What a week that was.
The Jewish New Year, Rosh Hashana, is the first day of the Hebrew month of Tishri. In the 1999 Gregorian calendar it falls on Saturday, Sept. 11. The Jewish calendar is a lunar one, like the one that sets when Easter and related Christian holidays fall.
Thus, come September the year will be 5760. We’ll have 240 years, not 9 1/2 months, to worry about the next millennium, 6000. Jews are not known to worry compulsively.
Besides, the individualistic, disorganized approach for which Jewish people are known will prevent videocassette players from flashing 00:00 at the top of the Hebraic year 6000. Why? Because Jewish new years do not begin at midnight sharp, but at about sundown on the evening before the day itself.
So sit back and “nosh” on a snack and a beverage.
Relax, because it does not matter if the Jewish New Year begins at midnight or whenever the sun gets around to setting. This holiday occurs on the first day of the SEVENTH month.
According to the Exodus Chapter 12, the FIRST month in the Jewish calendar is Nisan, whose first day falls in this Gregorian year on Thursday, March 18 — well, the first day of the first month begins at sunset Wednesday, March 17.
Put your feet up; the millennium will be here either sooner than you think, or much later.
What do the Jewish people celebrate in their first month?

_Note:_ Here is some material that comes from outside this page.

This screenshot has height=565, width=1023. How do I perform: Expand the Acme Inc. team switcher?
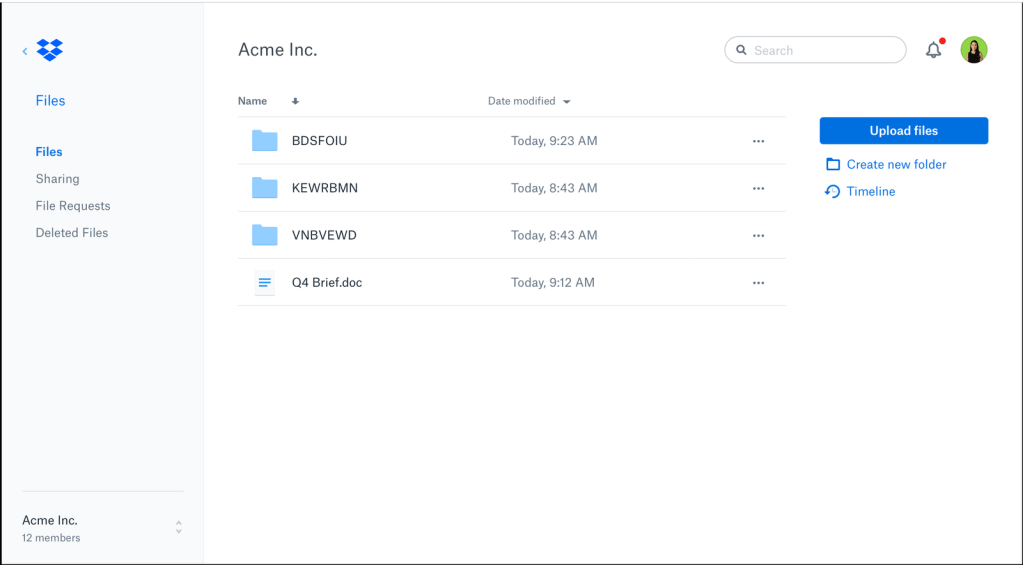pyautogui.click(x=178, y=527)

Why the holy festival of Pesach, the Passover, celebrating the exodus of slaves from Egypt.
This spring agricultural celebration doesn’t begin on the first day of Nisan. God through Moses in the Hebrew Scriptures calls for the eight-day Feast of Unleavened Bread to begin on the 14th of Nisan (sundown Wednesday, March 31).

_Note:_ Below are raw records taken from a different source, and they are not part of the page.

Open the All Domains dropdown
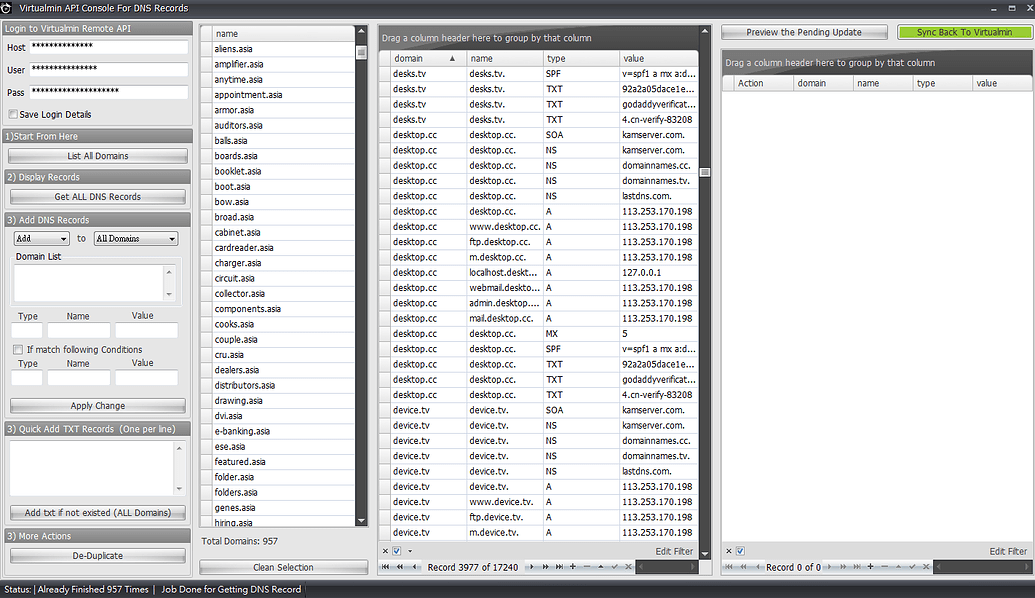Image resolution: width=1035 pixels, height=598 pixels. coord(135,238)
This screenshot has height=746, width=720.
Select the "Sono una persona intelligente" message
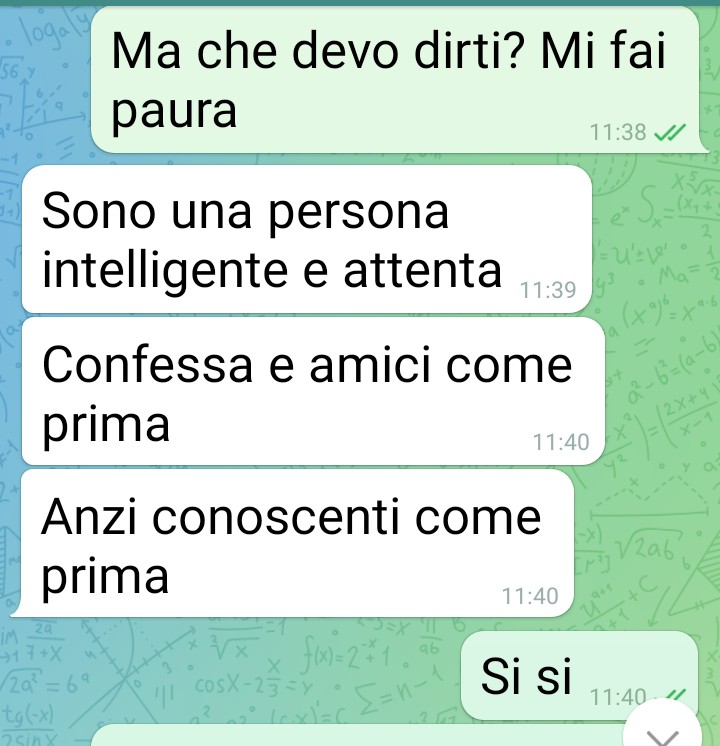(307, 239)
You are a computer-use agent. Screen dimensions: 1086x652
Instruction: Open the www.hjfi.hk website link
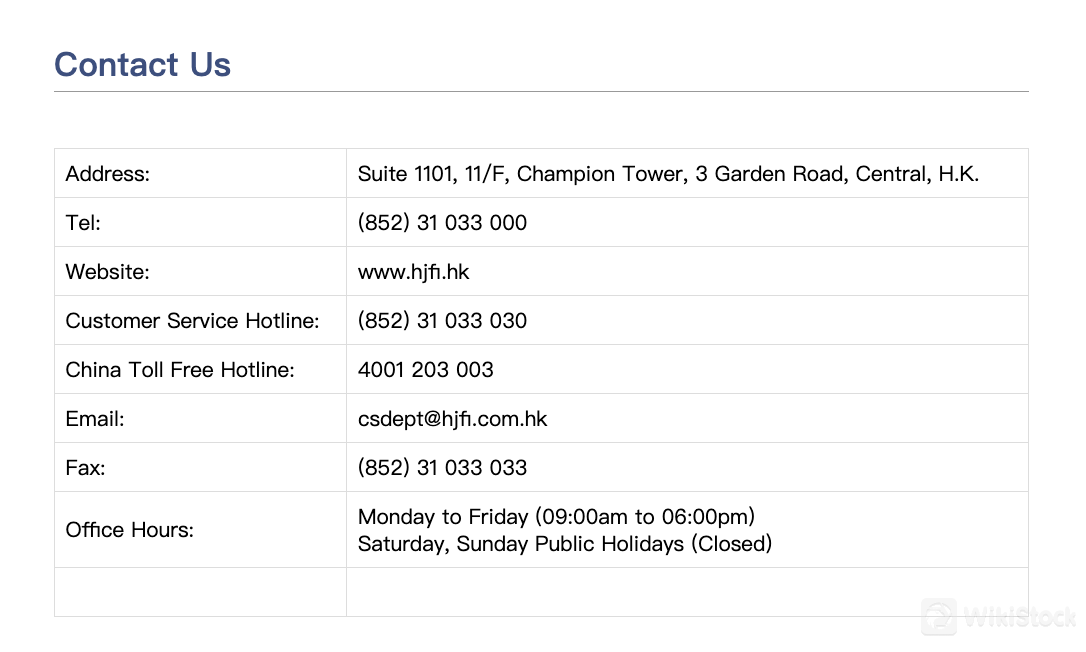[x=413, y=272]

“Hey, what’s a couple of weeks,” the Lord says. “It’s the vernal equinox. Plant crops. Smell My early flowers. See a sunset. And Happy Rosh Hashana — in six months.”
We should feel commanded to post Jewish calendars next to the Ten Commandments in our public schools and open courts.
You don’t have to be Jewish to successfully debug your home computer. Just click on the Date-and-Time icon in your Microsoft Meltdown Manager or Apple core menu and change today from Tuesday, March 16, to Tuesday, Adar 28 — after switching from the “U.S.” to the “Israeli” setting.
There you go, 240 years free of millennial worry years, give or take six lunar months.
With this simple, 3,760-year change from Gregorian to Hebrew, arguments about whether the 21st century begins Jan. 1, 2000, or Jan. 1, 2001, fade in seriousness.
I am fading in seriousness.
To return to the secular, humanistic world, many people seem not quite to understand the arguments of those who boringly insist that Jan. 1, 2001, begins the new century. This is America. Let’s just outmaneuver them.
Let us agree, and lobby Congress to legislate, that next year begins not the 21st century but the 20th. This will make life easy. The 2000s are the 20th century.
This is so easy to remember, we should have done it centuries ago.
It is the basest logic. For 99 years; or 98 years; or 97 years, two months (or three months since March is the third month) and 16 days, this has been the 1900s and therefore must be the 19th century because they share the first four letters.
The 1800s comprise the 18th century. Our beloved country declared independence in 1776 in the 17th century.
Freedom is what this is all about. We will not be told what to do or what the truth is, especially when the truth is obvious like this. We know we are smarter than preceding generations.
The president will back us on this and get Congress to go along. If there is anyone who ought to want to turn back the clock, it is Bill Clinton, give or take a few months, and a sunset or two.